A UU Takes the Bodhisattva Vow: Working to Wake Up the World (or Maybe Just Pittsburgh)
Stephanie began exploring Buddhism and mediation in our church as part of her spiritual journey. In this service, she will explain how this path has led her to take vows to first become a Buddhist and most recently to be a bodhisattva. Stephanie will explain how this journey has also included quitting her job and founding the nonprofit Awaken Pittsburgh to teach meditation and mindfulness to others as part of helping them awaken. Our designated offering this week will benefit “Awaken Pittsburgh.”
Third Person Unitarian
In the 19th-century, many Unitarians described themselves as “first-person Unitarians,” meaning they believed in only the first part of the idea of the Trinity—God the Father, but not God the Son or God the Holy Spirit. However, in the 21st-century, it’s possible that the concept of a “third-person Unitarian” may be more relevant. This service will explore contemporary Unitarian Universalist concepts of spirit. (This week our designated offering will benefit PIIN, the Pennsylvania Interfaith Impact Network.)
Why Superstition Works
Even those of us who consider ourselves not at all superstitious tend to hold onto certain superstitious beliefs, practices or habits. Many athletes go through elaborate rituals before competing, and, surprisingly, research shows that superstitions can actually be linked with improved performance. This sermon will explore why this phenomenon occurs and what it might mean to us.

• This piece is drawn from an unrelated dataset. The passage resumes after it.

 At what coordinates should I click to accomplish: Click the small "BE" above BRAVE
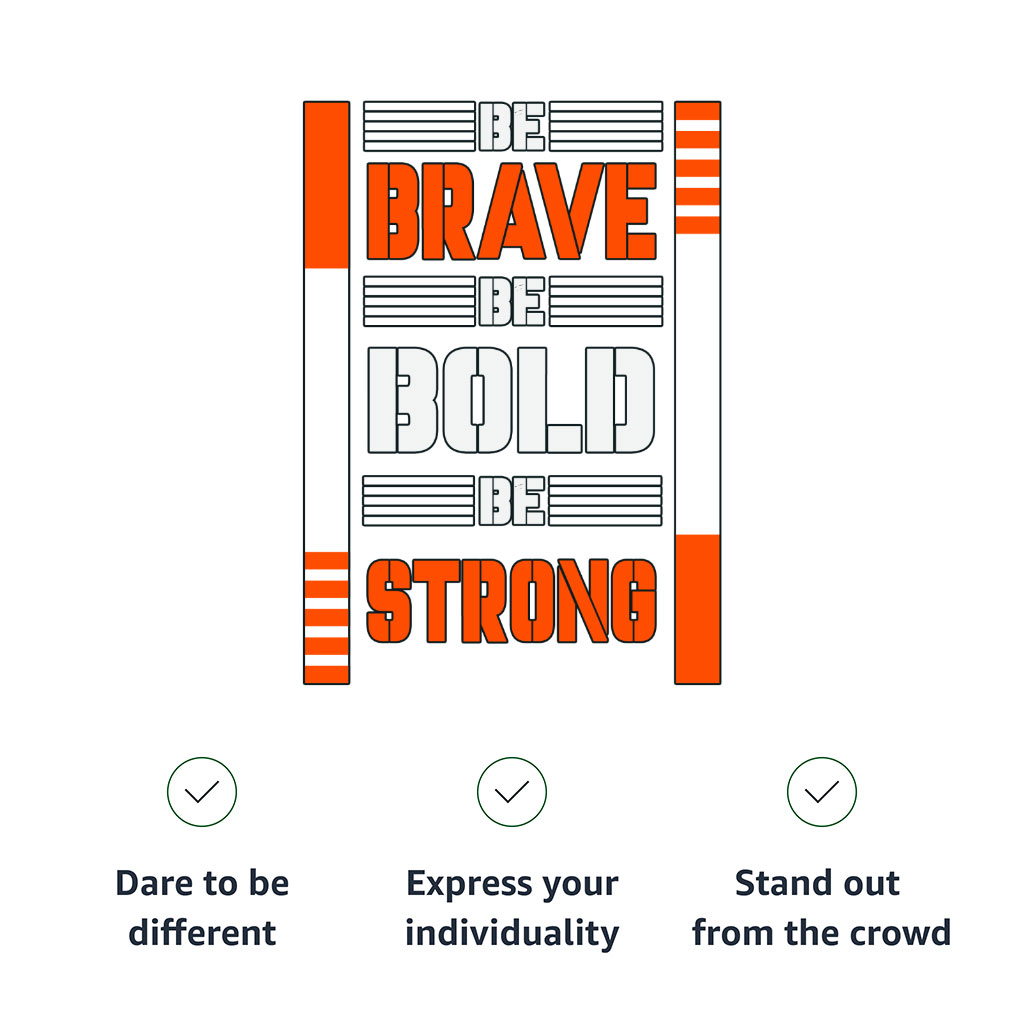tap(512, 126)
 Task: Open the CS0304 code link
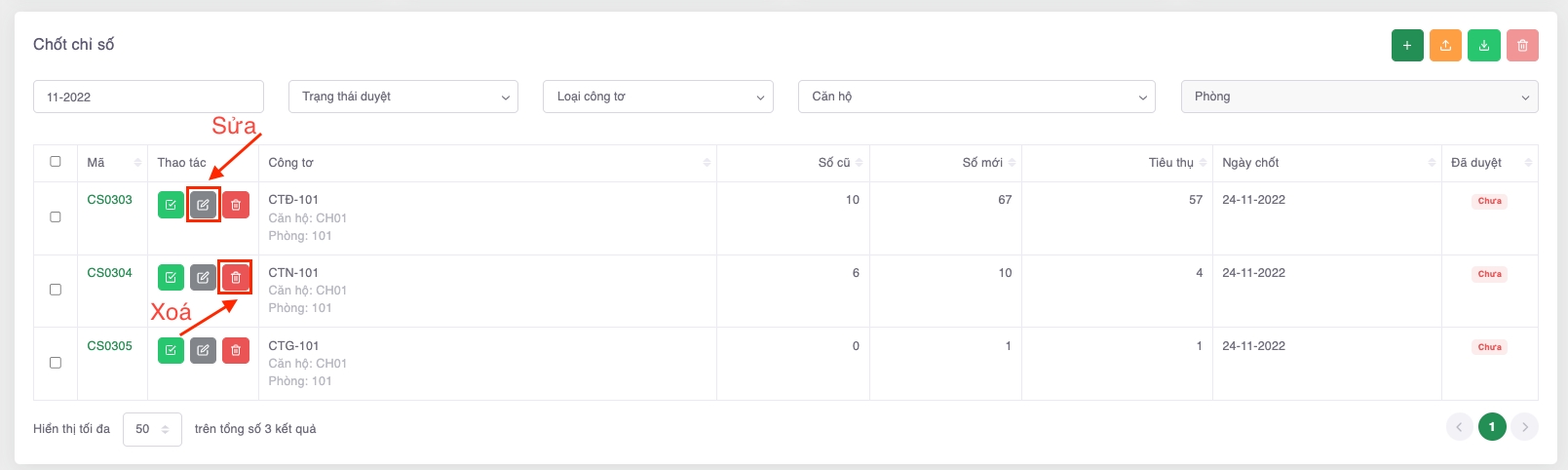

Easter Sunday: Resurrection and Spirit
One of the great challenges of our current era is to see dark times not as indicative of an ever-downward spiral, but as a time for regeneration and rebirth. Why is this shift in thinking important, and how do we go about making it so that we are working to make the world whole rather than just patching holes in a sinking ship?(Our designated offering this week will benefit SHIM, the South Hills Interfaith Movement.)
Teaching Each Other to be Human
This sermon will explore the ideas of influential Unitarian theologian James Luther Adams, who spent time in 1930s Germany when fascism was on the rise. At a time in which we’re seeing a frightening resurgence of right-wing movements around the world, Adams’ work couldn’t be more relevant. This Sunday, we’ll explore such questions as: What is liberal religion’s promise? What are you most committed to? What would or do you give your life to, and how does your Unitarian Universalist faith inspire you? (Stephanie Gannon is a candidate for UU ministry who is completing a one-year clinical pastoral education residency at Pittsburgh’s VA Hospital.)
Kindness and Resistance
To be kind in today’s world is to be a rebel of sorts. True kindness (as opposed to simply “acting nice”) seems less valued and less practiced now than in former times. How did kindness come to be counter-cultural, and what can we do to be part of this particular rebellion? (Our Congregational Meeting will take place immediately following this service.)
During construction, there is one service only at 10 a.m. in the Mt. Lebanon Rec Center.